Work instructions: Could you return all of the listing below exactly, please?

Data section:

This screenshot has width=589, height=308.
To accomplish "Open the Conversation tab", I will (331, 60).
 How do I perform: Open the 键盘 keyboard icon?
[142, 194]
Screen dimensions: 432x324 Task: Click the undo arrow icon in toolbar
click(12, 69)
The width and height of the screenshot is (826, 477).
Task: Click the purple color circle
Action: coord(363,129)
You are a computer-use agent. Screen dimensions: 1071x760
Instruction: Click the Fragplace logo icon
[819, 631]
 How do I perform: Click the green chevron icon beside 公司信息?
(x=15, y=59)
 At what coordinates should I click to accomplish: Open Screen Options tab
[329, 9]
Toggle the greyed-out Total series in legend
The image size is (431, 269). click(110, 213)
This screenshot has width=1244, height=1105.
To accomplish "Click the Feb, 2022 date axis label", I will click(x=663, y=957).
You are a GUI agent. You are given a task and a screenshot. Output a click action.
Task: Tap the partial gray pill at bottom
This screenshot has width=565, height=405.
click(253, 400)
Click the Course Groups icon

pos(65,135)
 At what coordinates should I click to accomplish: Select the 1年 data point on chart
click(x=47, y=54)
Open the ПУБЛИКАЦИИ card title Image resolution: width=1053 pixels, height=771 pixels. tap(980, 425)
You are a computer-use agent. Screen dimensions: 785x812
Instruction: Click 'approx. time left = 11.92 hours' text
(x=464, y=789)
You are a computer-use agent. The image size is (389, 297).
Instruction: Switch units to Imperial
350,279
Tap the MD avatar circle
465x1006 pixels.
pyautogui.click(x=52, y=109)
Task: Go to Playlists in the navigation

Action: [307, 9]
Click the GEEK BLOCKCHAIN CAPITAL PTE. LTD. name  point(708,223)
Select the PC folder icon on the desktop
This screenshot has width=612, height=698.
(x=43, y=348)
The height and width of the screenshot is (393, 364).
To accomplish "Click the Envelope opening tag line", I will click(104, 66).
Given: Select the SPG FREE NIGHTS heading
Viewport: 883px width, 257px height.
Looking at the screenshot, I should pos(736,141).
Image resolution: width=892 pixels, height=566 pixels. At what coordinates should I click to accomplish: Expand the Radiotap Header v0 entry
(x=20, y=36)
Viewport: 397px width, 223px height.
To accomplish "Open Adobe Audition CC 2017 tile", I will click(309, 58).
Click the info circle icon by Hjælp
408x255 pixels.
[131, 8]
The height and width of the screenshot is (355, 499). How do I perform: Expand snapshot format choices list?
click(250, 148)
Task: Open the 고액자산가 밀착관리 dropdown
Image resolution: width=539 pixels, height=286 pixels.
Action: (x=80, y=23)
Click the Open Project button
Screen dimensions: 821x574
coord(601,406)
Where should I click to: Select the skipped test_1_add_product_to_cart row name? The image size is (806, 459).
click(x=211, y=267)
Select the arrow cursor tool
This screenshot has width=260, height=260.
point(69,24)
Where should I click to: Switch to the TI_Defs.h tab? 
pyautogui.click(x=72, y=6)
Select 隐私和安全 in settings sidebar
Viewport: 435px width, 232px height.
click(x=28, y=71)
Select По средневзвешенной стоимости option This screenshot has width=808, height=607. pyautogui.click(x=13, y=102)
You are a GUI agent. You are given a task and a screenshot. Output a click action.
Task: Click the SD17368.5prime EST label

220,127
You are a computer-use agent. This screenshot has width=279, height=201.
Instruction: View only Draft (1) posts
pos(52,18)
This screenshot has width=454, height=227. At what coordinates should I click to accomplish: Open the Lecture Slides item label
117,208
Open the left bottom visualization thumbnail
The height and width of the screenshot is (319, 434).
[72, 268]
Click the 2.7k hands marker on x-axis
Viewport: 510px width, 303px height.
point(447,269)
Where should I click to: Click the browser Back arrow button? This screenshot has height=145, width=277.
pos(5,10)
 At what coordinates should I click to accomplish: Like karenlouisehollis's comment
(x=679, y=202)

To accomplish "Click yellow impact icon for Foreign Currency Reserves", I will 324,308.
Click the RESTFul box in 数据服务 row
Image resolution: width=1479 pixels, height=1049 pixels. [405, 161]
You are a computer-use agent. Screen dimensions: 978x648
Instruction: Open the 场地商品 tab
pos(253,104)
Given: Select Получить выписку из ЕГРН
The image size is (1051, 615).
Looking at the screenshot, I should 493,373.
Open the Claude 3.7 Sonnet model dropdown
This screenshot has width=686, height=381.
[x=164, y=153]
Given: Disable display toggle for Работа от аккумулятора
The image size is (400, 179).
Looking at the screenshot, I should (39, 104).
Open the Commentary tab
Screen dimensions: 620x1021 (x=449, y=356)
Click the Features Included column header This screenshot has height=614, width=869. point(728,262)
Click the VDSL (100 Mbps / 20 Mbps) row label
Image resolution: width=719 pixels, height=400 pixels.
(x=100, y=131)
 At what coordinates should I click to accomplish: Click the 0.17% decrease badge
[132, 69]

Exercise output:
This screenshot has width=589, height=308.
To accomplish "Open the Conversation tab", I will (331, 60).
 How do I perform: Open the 键盘 keyboard icon?
[142, 194]
Screen dimensions: 432x324 Task: Click the undo arrow icon in toolbar
click(12, 69)
The width and height of the screenshot is (826, 477).
Task: Click the purple color circle
Action: coord(363,129)
You are a computer-use agent. Screen dimensions: 1071x760
Instruction: Click the Fragplace logo icon
[819, 631]
 How do I perform: Click the green chevron icon beside 公司信息?
(x=15, y=59)
 At what coordinates should I click to accomplish: Open Screen Options tab
[329, 9]
Toggle the greyed-out Total series in legend
The image size is (431, 269). click(110, 213)
This screenshot has width=1244, height=1105.
To accomplish "Click the Feb, 2022 date axis label", I will click(x=663, y=957).
You are a GUI agent. You are given a task and a screenshot. Output a click action.
Task: Tap the partial gray pill at bottom
This screenshot has width=565, height=405.
click(253, 400)
Click the Course Groups icon

pos(65,135)
 At what coordinates should I click to accomplish: Select the 1年 data point on chart
click(x=47, y=54)
Open the ПУБЛИКАЦИИ card title Image resolution: width=1053 pixels, height=771 pixels. tap(980, 425)
You are a computer-use agent. Screen dimensions: 785x812
Instruction: Click 'approx. time left = 11.92 hours' text
(x=464, y=789)
You are a computer-use agent. The image size is (389, 297).
Instruction: Switch units to Imperial
350,279
Tap the MD avatar circle
465x1006 pixels.
pyautogui.click(x=52, y=109)
Task: Go to Playlists in the navigation

Action: [307, 9]
Click the GEEK BLOCKCHAIN CAPITAL PTE. LTD. name  point(708,223)
Select the PC folder icon on the desktop
This screenshot has width=612, height=698.
(x=43, y=348)
The height and width of the screenshot is (393, 364).
To accomplish "Click the Envelope opening tag line", I will click(104, 66).
Given: Select the SPG FREE NIGHTS heading
Viewport: 883px width, 257px height.
Looking at the screenshot, I should pos(736,141).
Image resolution: width=892 pixels, height=566 pixels. At what coordinates should I click to accomplish: Expand the Radiotap Header v0 entry
(x=20, y=36)
Viewport: 397px width, 223px height.
To accomplish "Open Adobe Audition CC 2017 tile", I will click(309, 58).
Click the info circle icon by Hjælp
408x255 pixels.
[131, 8]
The height and width of the screenshot is (355, 499). How do I perform: Expand snapshot format choices list?
click(250, 148)
Task: Open the 고액자산가 밀착관리 dropdown
Image resolution: width=539 pixels, height=286 pixels.
Action: (x=80, y=23)
Click the Open Project button
Screen dimensions: 821x574
coord(601,406)
Where should I click to: Select the skipped test_1_add_product_to_cart row name? The image size is (806, 459).
click(x=211, y=267)
Select the arrow cursor tool
This screenshot has width=260, height=260.
point(69,24)
Where should I click to: Switch to the TI_Defs.h tab? 
pyautogui.click(x=72, y=6)
Select 隐私和安全 in settings sidebar
Viewport: 435px width, 232px height.
click(x=28, y=71)
Select По средневзвешенной стоимости option This screenshot has width=808, height=607. pyautogui.click(x=13, y=102)
You are a GUI agent. You are given a task and a screenshot. Output a click action.
Task: Click the SD17368.5prime EST label

220,127
You are a computer-use agent. This screenshot has width=279, height=201.
Instruction: View only Draft (1) posts
pos(52,18)
This screenshot has width=454, height=227. At what coordinates should I click to accomplish: Open the Lecture Slides item label
117,208
Open the left bottom visualization thumbnail
The height and width of the screenshot is (319, 434).
[72, 268]
Click the 2.7k hands marker on x-axis
Viewport: 510px width, 303px height.
point(447,269)
Where should I click to: Click the browser Back arrow button? This screenshot has height=145, width=277.
pos(5,10)
 At what coordinates should I click to accomplish: Like karenlouisehollis's comment
(x=679, y=202)

To accomplish "Click yellow impact icon for Foreign Currency Reserves", I will 324,308.
Click the RESTFul box in 数据服务 row
Image resolution: width=1479 pixels, height=1049 pixels. [405, 161]
You are a computer-use agent. Screen dimensions: 978x648
Instruction: Open the 场地商品 tab
pos(253,104)
Given: Select Получить выписку из ЕГРН
The image size is (1051, 615).
Looking at the screenshot, I should 493,373.
Open the Claude 3.7 Sonnet model dropdown
This screenshot has width=686, height=381.
[x=164, y=153]
Given: Disable display toggle for Работа от аккумулятора
The image size is (400, 179).
Looking at the screenshot, I should (39, 104).
Open the Commentary tab
Screen dimensions: 620x1021 (x=449, y=356)
Click the Features Included column header This screenshot has height=614, width=869. point(728,262)
Click the VDSL (100 Mbps / 20 Mbps) row label
Image resolution: width=719 pixels, height=400 pixels.
(x=100, y=131)
 At what coordinates should I click to accomplish: Click the 0.17% decrease badge
[132, 69]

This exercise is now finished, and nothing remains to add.